Mir wurde die Software WinMod zur verfügung gestellt, doch damit kann man meines Erachtens nach nur die Maschine selber implementieren aber keine Steuerung.
Jetzt meine Frage.
Da die Step7 Software ja relativ teuer ist habe ich gedacht ich besorge mir WinSPS s7 4.37 als Demo.

Und jetz wollte ich fragen, ob es irgendwelche Tutorials oder Ähnliches gibt um mit so einer Steuerungsprogrammierung anzufangen.
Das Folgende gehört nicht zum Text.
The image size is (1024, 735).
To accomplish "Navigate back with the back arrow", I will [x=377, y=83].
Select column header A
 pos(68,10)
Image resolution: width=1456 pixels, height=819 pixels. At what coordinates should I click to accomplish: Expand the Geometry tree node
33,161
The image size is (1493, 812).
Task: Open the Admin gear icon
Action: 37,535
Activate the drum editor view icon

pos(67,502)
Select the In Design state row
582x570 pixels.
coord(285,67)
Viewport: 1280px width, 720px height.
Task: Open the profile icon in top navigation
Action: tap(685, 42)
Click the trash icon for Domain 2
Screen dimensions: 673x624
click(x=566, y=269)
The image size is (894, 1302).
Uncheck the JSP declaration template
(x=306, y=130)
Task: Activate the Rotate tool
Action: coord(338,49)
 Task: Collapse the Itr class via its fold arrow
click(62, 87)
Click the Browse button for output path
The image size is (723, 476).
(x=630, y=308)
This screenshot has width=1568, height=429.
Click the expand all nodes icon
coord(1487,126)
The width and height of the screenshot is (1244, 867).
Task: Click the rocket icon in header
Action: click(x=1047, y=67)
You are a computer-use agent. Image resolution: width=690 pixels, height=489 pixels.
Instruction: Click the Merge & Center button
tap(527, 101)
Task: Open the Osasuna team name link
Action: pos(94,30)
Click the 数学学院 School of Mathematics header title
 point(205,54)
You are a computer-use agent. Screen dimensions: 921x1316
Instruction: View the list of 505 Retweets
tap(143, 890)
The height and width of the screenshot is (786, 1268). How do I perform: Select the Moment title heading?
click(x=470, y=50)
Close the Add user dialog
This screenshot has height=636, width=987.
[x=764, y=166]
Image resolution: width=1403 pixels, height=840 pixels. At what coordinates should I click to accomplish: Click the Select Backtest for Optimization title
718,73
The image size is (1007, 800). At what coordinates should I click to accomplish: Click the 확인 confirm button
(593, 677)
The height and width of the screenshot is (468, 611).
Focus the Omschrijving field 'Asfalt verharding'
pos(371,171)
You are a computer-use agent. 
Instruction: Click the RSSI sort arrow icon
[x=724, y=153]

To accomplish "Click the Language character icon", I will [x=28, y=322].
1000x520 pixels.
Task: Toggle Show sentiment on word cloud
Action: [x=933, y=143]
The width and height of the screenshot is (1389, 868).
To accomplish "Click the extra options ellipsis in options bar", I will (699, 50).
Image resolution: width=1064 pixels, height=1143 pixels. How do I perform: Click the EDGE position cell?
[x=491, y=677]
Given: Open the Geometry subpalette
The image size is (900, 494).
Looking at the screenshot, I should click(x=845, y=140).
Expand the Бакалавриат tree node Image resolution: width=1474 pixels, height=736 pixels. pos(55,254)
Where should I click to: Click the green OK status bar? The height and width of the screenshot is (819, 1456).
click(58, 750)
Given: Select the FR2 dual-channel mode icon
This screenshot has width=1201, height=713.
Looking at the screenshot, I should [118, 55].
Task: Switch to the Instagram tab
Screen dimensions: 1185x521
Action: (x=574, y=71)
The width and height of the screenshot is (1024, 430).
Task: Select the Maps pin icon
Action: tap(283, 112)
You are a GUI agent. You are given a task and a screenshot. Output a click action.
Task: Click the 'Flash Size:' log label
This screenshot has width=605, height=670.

Ich habe leider noch keinen blassen Schimmer wie das abläuft.
Ist WinSPS überhaupt zu empfehlen? 

Danke für die Infos Klist


----------



## falke69 (15 Juni 2009)

Mit WinMOD kannst Du die Signale der Feldgeräte simulieren und zusätzlich Logik hinter die I/O legen.

z.B. Wenn Ein Ventil öffnet lässt Du ein Integrationsglied hoch-/runterintegrieren und gibst den Wert dann auf einen Analogeingang für eine Füllstandsmessung zurück.

Zur Programmierung der SPS brauchst Du so wie Du geschrieben hast die erwähnten Programme.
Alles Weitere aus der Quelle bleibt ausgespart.